120 N.W.2d 724, 19 Wis. 2d 450
CourtWisconsin Supreme Court
DecidedApril 2, 1963
StatusPublished

This text of 120 N.W.2d 724 (Asplund v. Fisher) is published on Counsel Stack Legal Research, covering Wisconsin Supreme Court primary law. Counsel Stack provides free access to over 12 million legal documents including statutes, case law, regulations, and constitutions.

Bluebook
Asplund v. Fisher, 120 N.W.2d 724, 19 Wis. 2d 450 (Wis. 1963).

Opinion

Fairchild, J.

1. The passbook is too uncertain to be a memorandum complying with the statute of frauds. Sec. 240.08, Stats., provides:

“Every contract for the leasing for a longer period than one year or for the sale of any lands or any interest in lands shall be void unless the contract or some note or memorandum thereof, expressing the consideration, be in writing and be subscribed by the party by whom the lease or sale is to be made or by his lawfully authorized agent.”

Plaintiff does not assert that the land contract, with its insertions, inside the passbook, supports his claim. The terms on which he relies, the 13 lots in block 11 at $100 per lot, appear on the cover. These notations may, however, be considered together with the form of contract inside in order to measure compliance with the foregoing statute.

*453 ‘The written contract or memorandum required by such a statute need not consist of one writing alone, but may be made up of several. It is not necessary that all the writings constituting the memorandum be signed. It is enough if one is signed and the others, (1) are physically annexed to it, (2) are expressly referred to, or (3) show on their face that they refer to the same transaction.” 1

The contract, note, or memorandum must contain the essential elements of the agreement.

. . it will satisfy the statute of frauds if it contains all the essential terms of the contract, either by its terms or by reference to other writings, so that it will not be necessary to resort to parol evidence to explain it. It must be definite in respect to the intention of the parties, who they are, their relation one to the other, who is the seller, who the buyer, the property, the price, and the terms of payment.” 2

The passbook and land contract are fatally inconsistent and uncertain. The references to “$100 a lot” and “$900 for bal. of block” on the cover cannot be reconciled with each other nor with the promise to pay “for said lots the sum of $400,” “said lots” being “balance Blk No. 11.”

The circuit court properly decided that plaintiff could not succeed on the basis of the passbook as a written contract or note or memorandum thereof.

2. No oral contract partially performed. Plaintiff does not seem to claim that he has established an oral contract, enforceable by reason of part performance.

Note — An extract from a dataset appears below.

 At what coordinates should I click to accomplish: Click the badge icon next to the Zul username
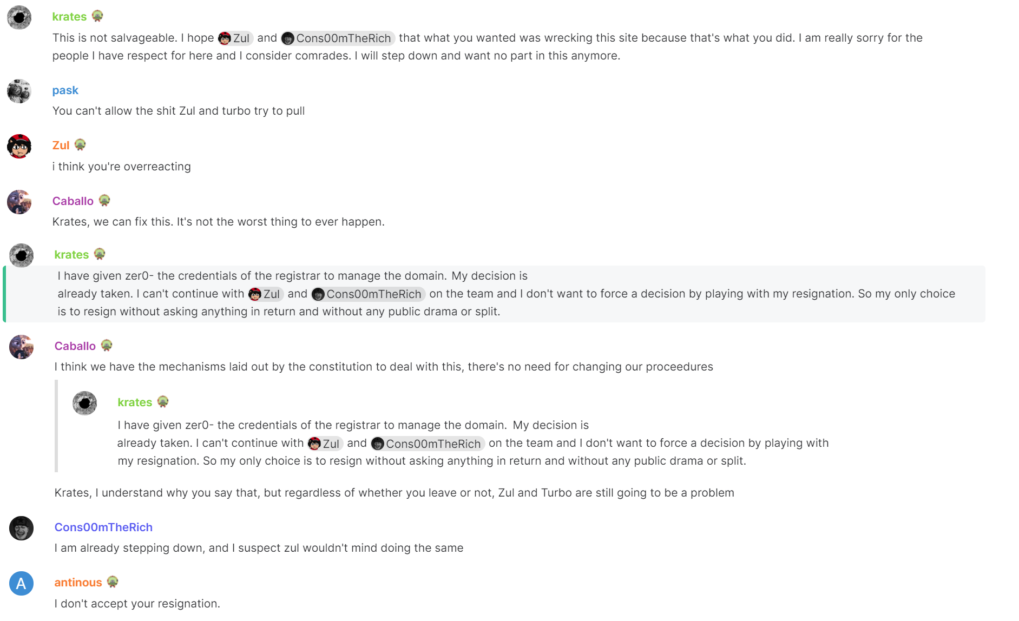pyautogui.click(x=80, y=145)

The circuit court may have considered this possibility, for it found as a fact that the various land sales were individual transactions.

It is a reasonable inference from the various deeds and the payments which defendants admitted receiving that lots were *454 sold at three prices, as follows: Two lots in block 16 at $100 each in 1946, two lots in block 16 at $100 each in 1948, two lots in block 16 at $125 each in 1951, two lots in block 11 at $200 each in June, 1954, two more at the same price in July and two more in August, five in December. It would appear that the parties may have had a loose understanding, but that the price was subject to change. A statement which plaintiff submitted in September, 1951, indicated that the price per lot was then $125. That statement indicated he considered he had already paid for lot 1, one of the two lots involved in this action, but a letter written August 11, 1954, indicated that he had not yet paid for lots 1 and 24, but expected to do so later.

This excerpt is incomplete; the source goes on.